WORK INSTRUCTION :: Return only the line that contains "The height and" and each line after it, through the last line of the data below, copied exactly.

MATERIAL SUPPLIED ::
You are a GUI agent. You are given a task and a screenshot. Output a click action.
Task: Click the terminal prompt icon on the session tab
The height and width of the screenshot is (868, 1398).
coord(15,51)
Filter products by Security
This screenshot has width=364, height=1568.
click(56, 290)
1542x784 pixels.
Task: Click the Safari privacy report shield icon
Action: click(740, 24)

PROBLEM SOLUTION ::
The height and width of the screenshot is (868, 1398).
coord(15,51)
Filter products by Security
This screenshot has width=364, height=1568.
click(56, 290)
1542x784 pixels.
Task: Click the Safari privacy report shield icon
Action: click(740, 24)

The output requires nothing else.